▶ _Aim of the exercise_
Please reproduce all of the lines below, word for word and in full.

▶ _Study material_

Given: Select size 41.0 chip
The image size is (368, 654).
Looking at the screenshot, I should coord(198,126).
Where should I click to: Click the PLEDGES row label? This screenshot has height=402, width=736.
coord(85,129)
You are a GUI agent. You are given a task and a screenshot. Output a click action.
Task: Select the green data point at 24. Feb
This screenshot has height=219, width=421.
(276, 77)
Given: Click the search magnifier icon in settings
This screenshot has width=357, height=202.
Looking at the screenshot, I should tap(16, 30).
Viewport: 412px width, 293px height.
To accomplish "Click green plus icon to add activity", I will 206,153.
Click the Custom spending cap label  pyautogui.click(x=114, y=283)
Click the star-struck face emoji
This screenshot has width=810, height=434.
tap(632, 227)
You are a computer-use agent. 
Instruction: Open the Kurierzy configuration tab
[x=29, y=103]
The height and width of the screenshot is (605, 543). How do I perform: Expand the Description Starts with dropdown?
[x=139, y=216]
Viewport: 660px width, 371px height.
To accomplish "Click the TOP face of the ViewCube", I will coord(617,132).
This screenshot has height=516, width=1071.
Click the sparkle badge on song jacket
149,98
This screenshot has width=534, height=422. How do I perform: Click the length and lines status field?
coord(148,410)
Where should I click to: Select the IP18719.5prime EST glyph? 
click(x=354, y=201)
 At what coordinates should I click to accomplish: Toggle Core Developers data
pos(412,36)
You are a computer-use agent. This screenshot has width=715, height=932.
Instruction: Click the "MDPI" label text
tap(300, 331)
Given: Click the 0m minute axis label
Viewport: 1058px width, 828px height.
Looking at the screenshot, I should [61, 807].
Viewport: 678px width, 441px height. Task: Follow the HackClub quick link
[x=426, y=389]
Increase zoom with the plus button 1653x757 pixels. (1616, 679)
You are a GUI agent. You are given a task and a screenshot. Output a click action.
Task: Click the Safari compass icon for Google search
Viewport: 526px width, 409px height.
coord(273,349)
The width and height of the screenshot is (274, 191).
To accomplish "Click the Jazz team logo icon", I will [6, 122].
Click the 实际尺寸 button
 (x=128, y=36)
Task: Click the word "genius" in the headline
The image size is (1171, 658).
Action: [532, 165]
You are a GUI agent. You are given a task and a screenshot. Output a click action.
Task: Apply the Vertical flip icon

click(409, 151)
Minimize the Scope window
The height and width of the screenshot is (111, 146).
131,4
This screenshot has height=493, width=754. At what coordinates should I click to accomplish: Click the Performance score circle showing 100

▶ _Answer to this exercise_
Given: Select size 41.0 chip
The image size is (368, 654).
Looking at the screenshot, I should coord(198,126).
Where should I click to: Click the PLEDGES row label? This screenshot has height=402, width=736.
coord(85,129)
You are a GUI agent. You are given a task and a screenshot. Output a click action.
Task: Select the green data point at 24. Feb
This screenshot has height=219, width=421.
(276, 77)
Given: Click the search magnifier icon in settings
This screenshot has width=357, height=202.
Looking at the screenshot, I should tap(16, 30).
Viewport: 412px width, 293px height.
To accomplish "Click green plus icon to add activity", I will 206,153.
Click the Custom spending cap label  pyautogui.click(x=114, y=283)
Click the star-struck face emoji
This screenshot has width=810, height=434.
tap(632, 227)
You are a computer-use agent. 
Instruction: Open the Kurierzy configuration tab
[x=29, y=103]
The height and width of the screenshot is (605, 543). How do I perform: Expand the Description Starts with dropdown?
[x=139, y=216]
Viewport: 660px width, 371px height.
To accomplish "Click the TOP face of the ViewCube", I will coord(617,132).
This screenshot has height=516, width=1071.
Click the sparkle badge on song jacket
149,98
This screenshot has width=534, height=422. How do I perform: Click the length and lines status field?
coord(148,410)
Where should I click to: Select the IP18719.5prime EST glyph? 
click(x=354, y=201)
 At what coordinates should I click to accomplish: Toggle Core Developers data
pos(412,36)
You are a computer-use agent. This screenshot has width=715, height=932.
Instruction: Click the "MDPI" label text
tap(300, 331)
Given: Click the 0m minute axis label
Viewport: 1058px width, 828px height.
Looking at the screenshot, I should [61, 807].
Viewport: 678px width, 441px height. Task: Follow the HackClub quick link
[x=426, y=389]
Increase zoom with the plus button 1653x757 pixels. (1616, 679)
You are a GUI agent. You are given a task and a screenshot. Output a click action.
Task: Click the Safari compass icon for Google search
Viewport: 526px width, 409px height.
coord(273,349)
The width and height of the screenshot is (274, 191).
To accomplish "Click the Jazz team logo icon", I will [6, 122].
Click the 实际尺寸 button
 (x=128, y=36)
Task: Click the word "genius" in the headline
The image size is (1171, 658).
Action: [532, 165]
You are a GUI agent. You are given a task and a screenshot. Output a click action.
Task: Apply the Vertical flip icon

click(409, 151)
Minimize the Scope window
The height and width of the screenshot is (111, 146).
131,4
This screenshot has height=493, width=754. At what coordinates should I click to accomplish: Click the Performance score circle showing 100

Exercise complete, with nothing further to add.